La béatitude est en effet une joie liée à l’intuition de l’éternité de toute chose. C’est donc une sérénité absolue, vécue comme une joie éternelle, une joie qui ne dépend de rien, parce qu’elle est reliée à tout. Elle ne demande rien d’autre pour être éprouvée que de tout penser à travers l’intuition. Cette intuition de soi-même et de toute chose au sein de l’éternité ne demande aucun effort de pensée, aucun pouvoir magique ou surnaturel. Elle accompagne en effet la conscience spontanée de tout être humain une fois qu’il a reconnu sa vraie nature. Nous pouvons en faire l’expérience assez facilement par un exercice spirituel et un seul, la méditation.

La méditation

Par méditation j’entends simplement l’intuition de l’être, ou si on préfère la prise de conscience du réel. Nous pouvons tout faire en méditant. Méditer, c’est simplement percevoir les choses telles qu’elles sont. C’est comprendre et agir d’une manière adéquate : sans faire de projection, d’interprétation ou d’analyse. C’est simplement être soi-même, un avec tout.
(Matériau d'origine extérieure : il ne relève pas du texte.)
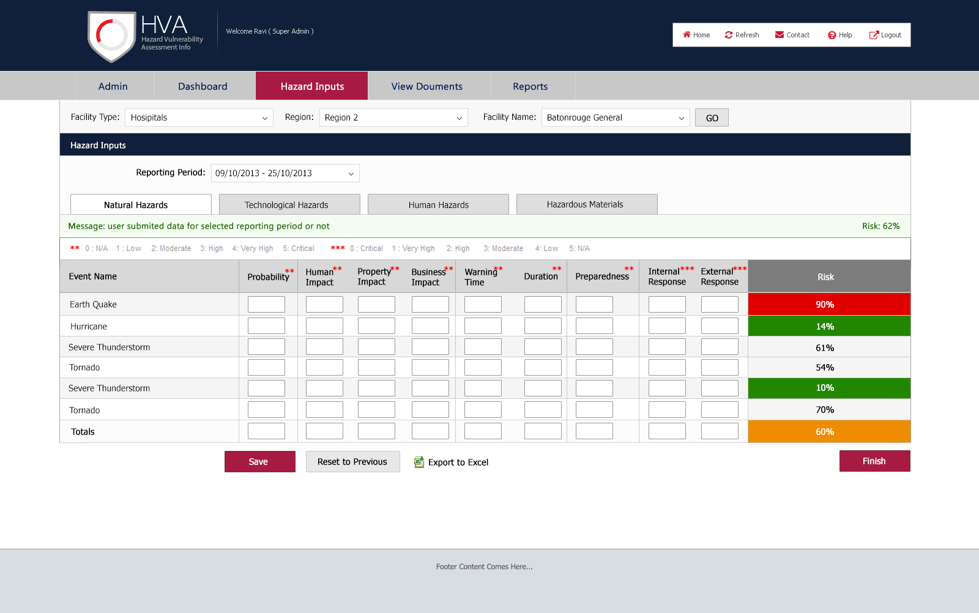
Task: Expand the Facility Name dropdown
Action: pyautogui.click(x=616, y=117)
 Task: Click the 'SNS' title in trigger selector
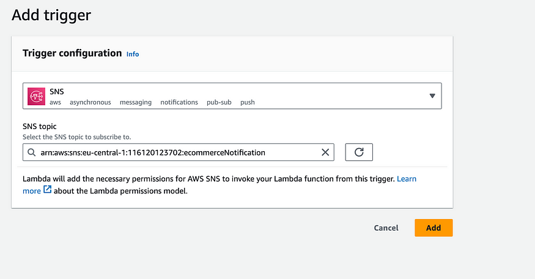coord(57,91)
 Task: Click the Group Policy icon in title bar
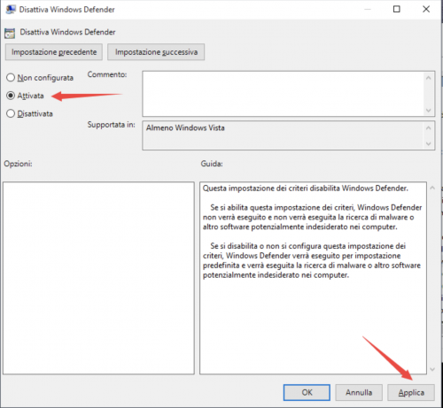(11, 9)
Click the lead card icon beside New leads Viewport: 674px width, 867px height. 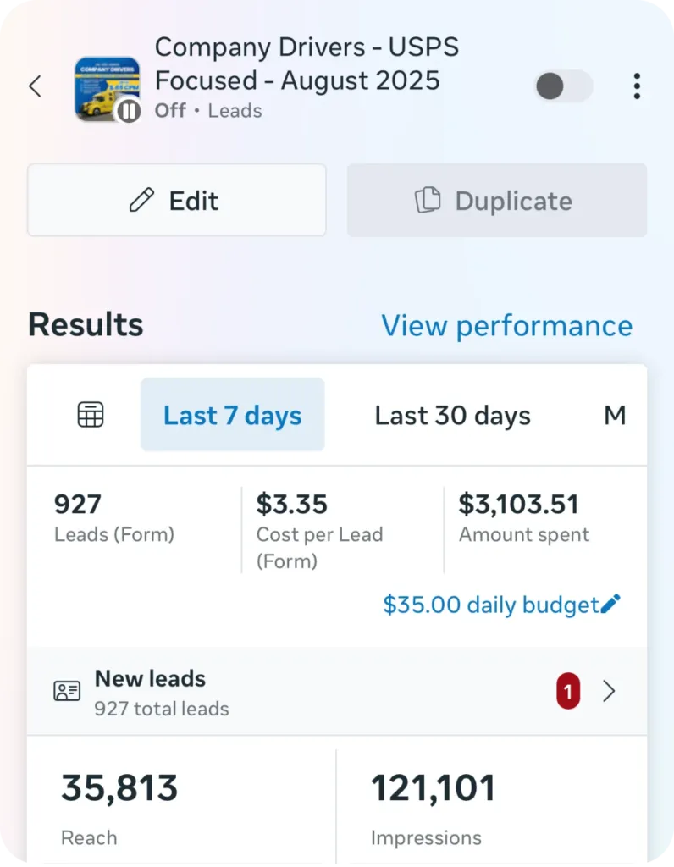click(x=67, y=692)
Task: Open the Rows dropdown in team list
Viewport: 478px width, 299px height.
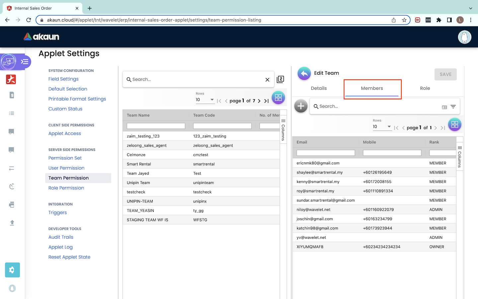Action: (x=205, y=100)
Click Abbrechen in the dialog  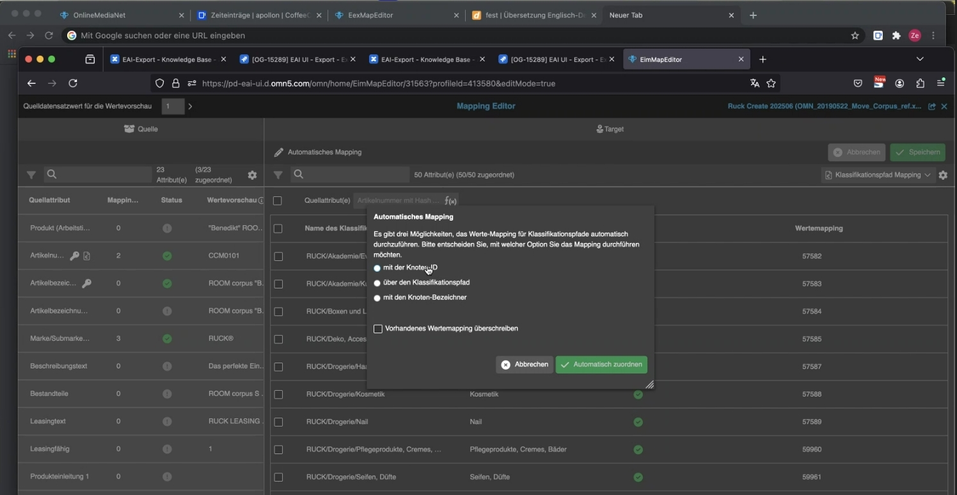(x=524, y=365)
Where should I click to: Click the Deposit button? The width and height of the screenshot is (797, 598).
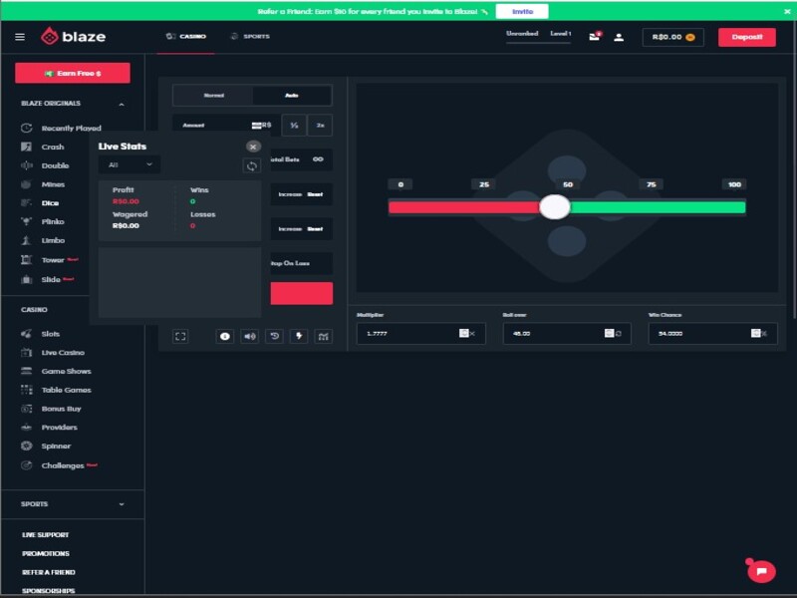click(746, 37)
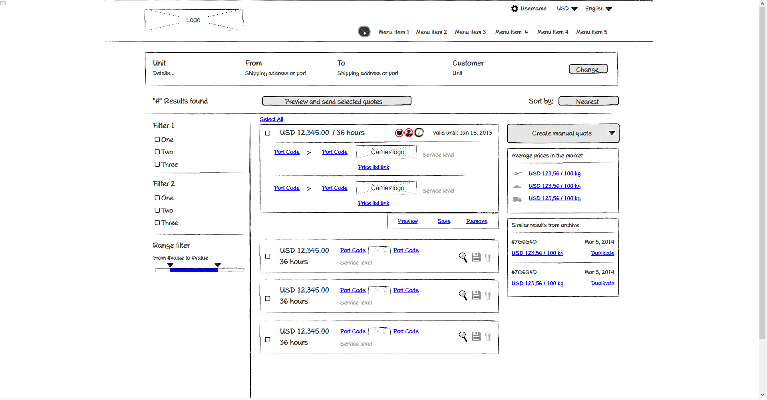767x400 pixels.
Task: Click the Logo placeholder image
Action: click(194, 20)
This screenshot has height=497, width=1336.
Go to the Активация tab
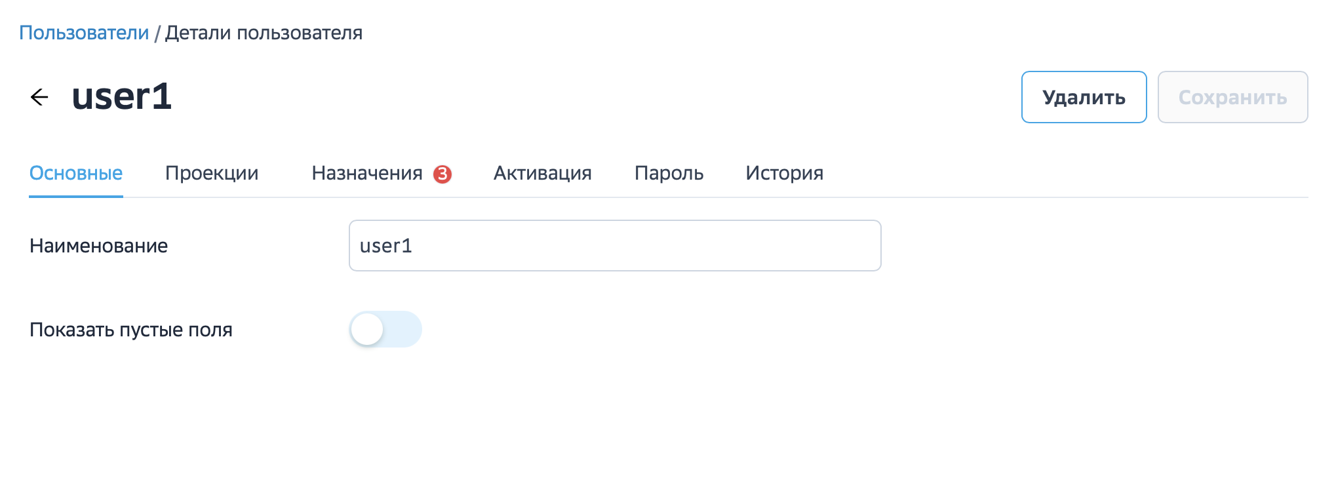543,173
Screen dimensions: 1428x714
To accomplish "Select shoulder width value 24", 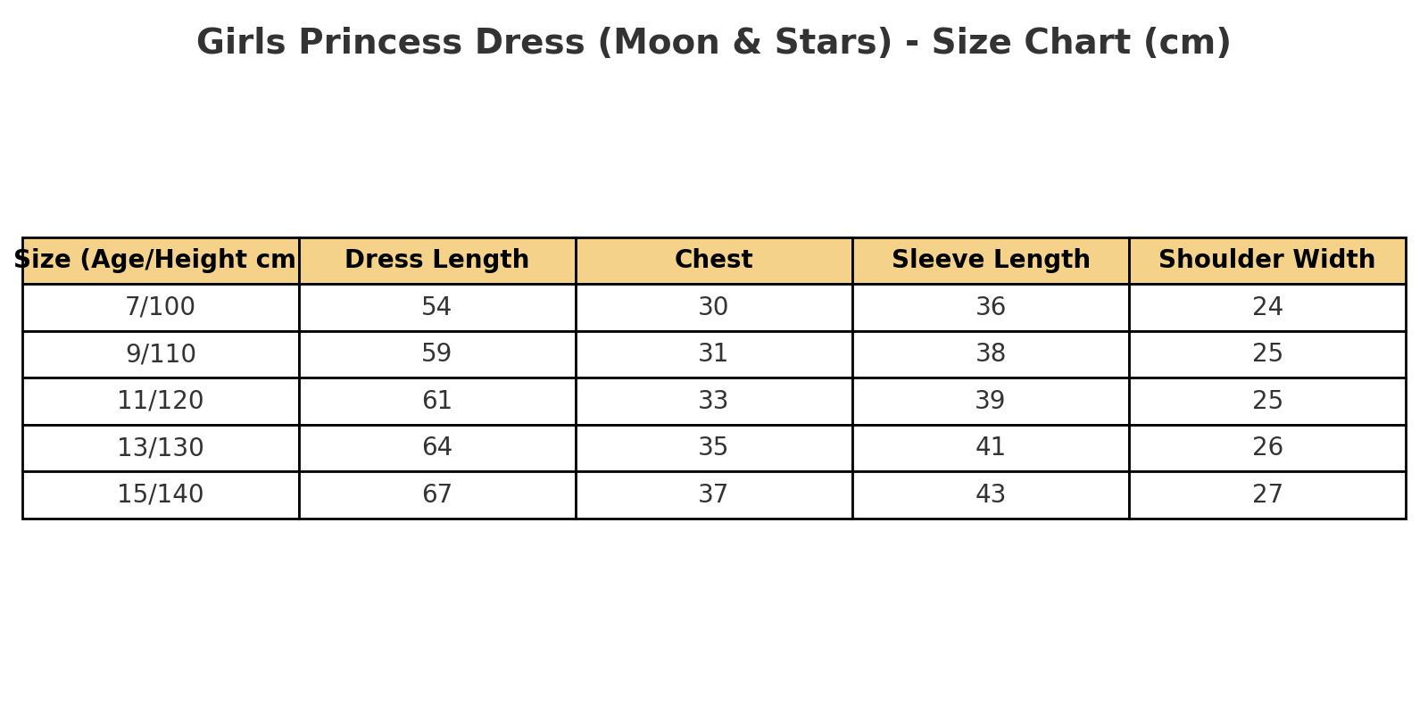I will click(x=1266, y=308).
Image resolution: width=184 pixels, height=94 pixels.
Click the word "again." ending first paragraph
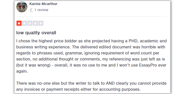point(22,71)
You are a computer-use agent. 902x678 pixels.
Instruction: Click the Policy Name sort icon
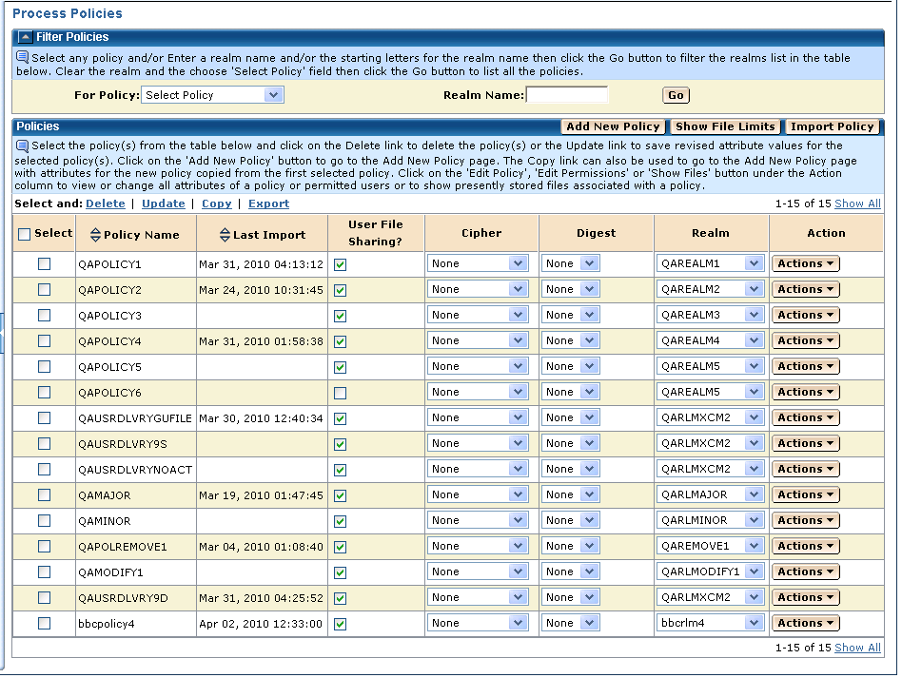pyautogui.click(x=94, y=235)
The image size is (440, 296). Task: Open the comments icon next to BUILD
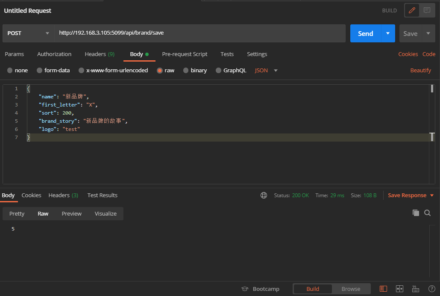pos(427,10)
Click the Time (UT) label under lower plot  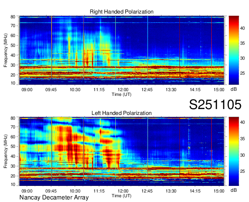[x=122, y=195]
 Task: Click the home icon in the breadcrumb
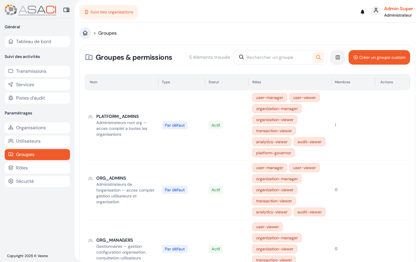tap(85, 33)
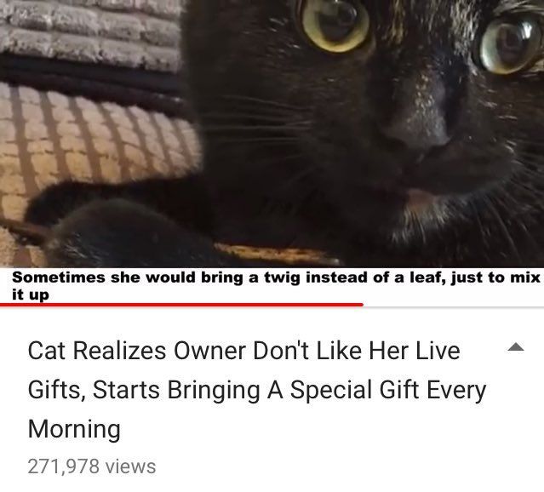Click the title line ending "Special Gift Every"

[257, 390]
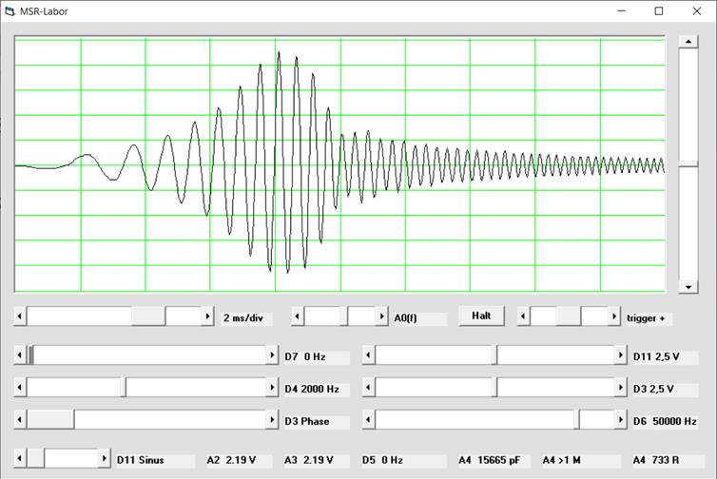Decrease D3 2,5 V with its left arrow
Screen dimensions: 717x479
pyautogui.click(x=369, y=388)
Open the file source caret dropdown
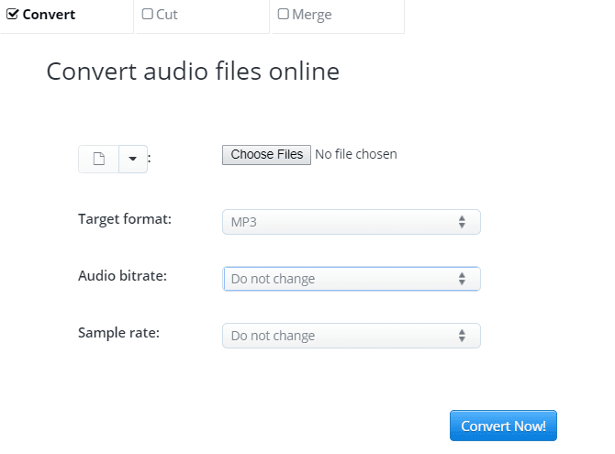The height and width of the screenshot is (454, 615). [132, 159]
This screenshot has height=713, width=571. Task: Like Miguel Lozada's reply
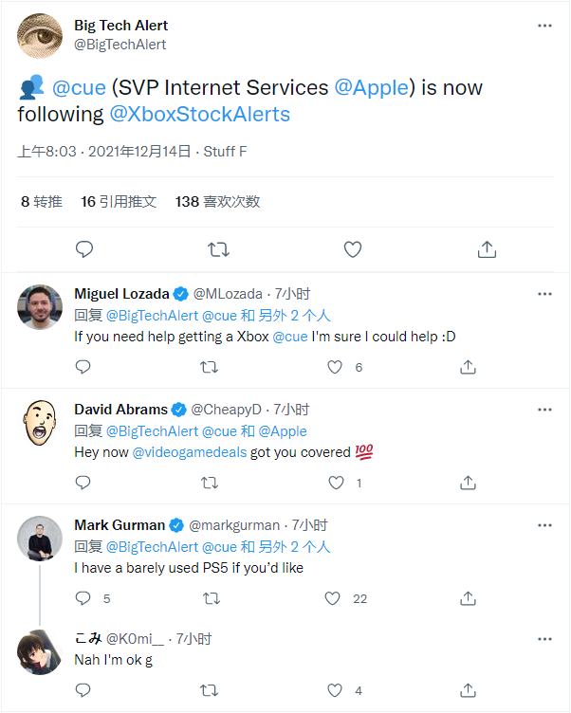335,367
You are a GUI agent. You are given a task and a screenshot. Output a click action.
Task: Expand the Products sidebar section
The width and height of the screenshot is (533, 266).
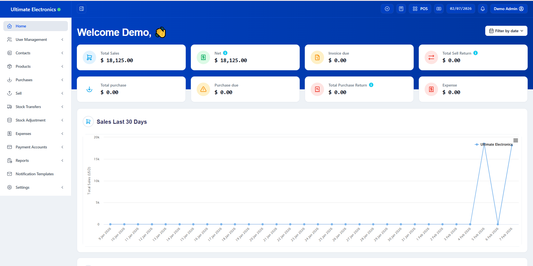(23, 66)
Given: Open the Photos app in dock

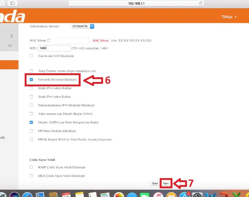Looking at the screenshot, I should [x=119, y=195].
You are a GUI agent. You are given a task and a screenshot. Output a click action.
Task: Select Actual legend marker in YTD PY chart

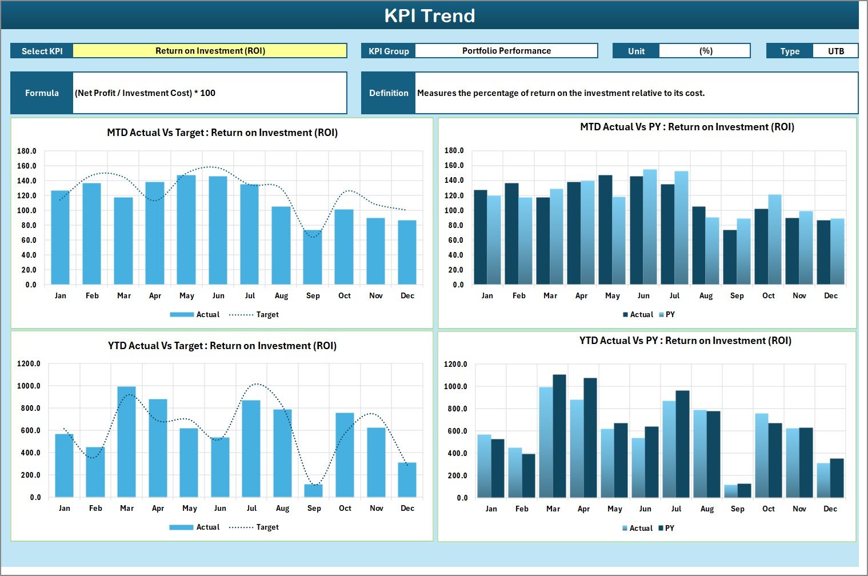click(x=625, y=529)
En un sens, la méditation n’est pas un exercice spirituel. C’est l’état de notre esprit lorsqu’il accède à la pensée intuitive, qui est l’état naturel de la conscience. Avant d’être remplie par des idées inadéquates par la perception puis par la mémoire et l’imagination, la conscience est en effet l’intuition directe du réel. C’est la perception directe de l’esprit par l’esprit (ou du corps par le corps, si on se place dans l’attribut de l’espace-temps) La méditation n’est ainsi rien d’autre que l’expérience directe de l’être par lui-même, au sein de l’éternité. C’est la pensée naturelle de Dieu, et donc aussi celle de l’homme. C’est en particulier celle des bébés et sans doute celle des animaux.

L’être qui médite connaît les choses d’une manière pleinement consciente sans avoir recours à la mémoire ou à l’imagination. Il perçoit le monde tel qu’il est, comme une seule énergie divine, sans dualisme. Il conçoit alors tout ce qui existe comme parfait et accède immédiatement à l’expérience de la sérénité absolue. Il vit sans cesse dans la contemplation et s'élève alors au comble de la perfection humaine. Il est alors saisi de la joie la plus vive qui soit, accompagnée de l'idée de soi-même et de sa propre vertu. C’est cette joie éternelle qui prend le nom de béatitude. Ce terme de béatitude renvoie à l’idée d’une ouverture totale (béance) à l’être infini. Cette notion peut être comprise de deux manières.

La béatitude peut d’abord être comprise comme une ouverture de l’esprit à la totalité de la réalité qui est acceptée totalement comme parfaite par le simple fait qu’elle existe. Elle se caractérise donc par une approbation totale de l’existence, non seulement dans l’instant et dans tel ou tel de ses aspects, mais dans sa totalité et pour toujours. Et c’est cette approbation inconditionnelle du réel qui s’accompagne d’une absolue sérénité.

La béatitude peut également être comprise comme une ouverture du cœur à une nouvelle joie d’être bien supérieure à toutes les joies relatives et limitées que j’ai décrites jusqu’ici. On peut décrire cet affect comme une joie absolue et illimitée. Cette joie ne peut naître qu’après avoir accédé à la sérénité absolue. C’est une joie de s’abandonner dans le sein de l’Etre. Cette ouverture du cœur suppose que toutes les craintes aient été vaincues, en particulier la crainte de la mort et celle de la folie, craintes qui ont pour origine le désir de ne pas se perdre dans l’infini..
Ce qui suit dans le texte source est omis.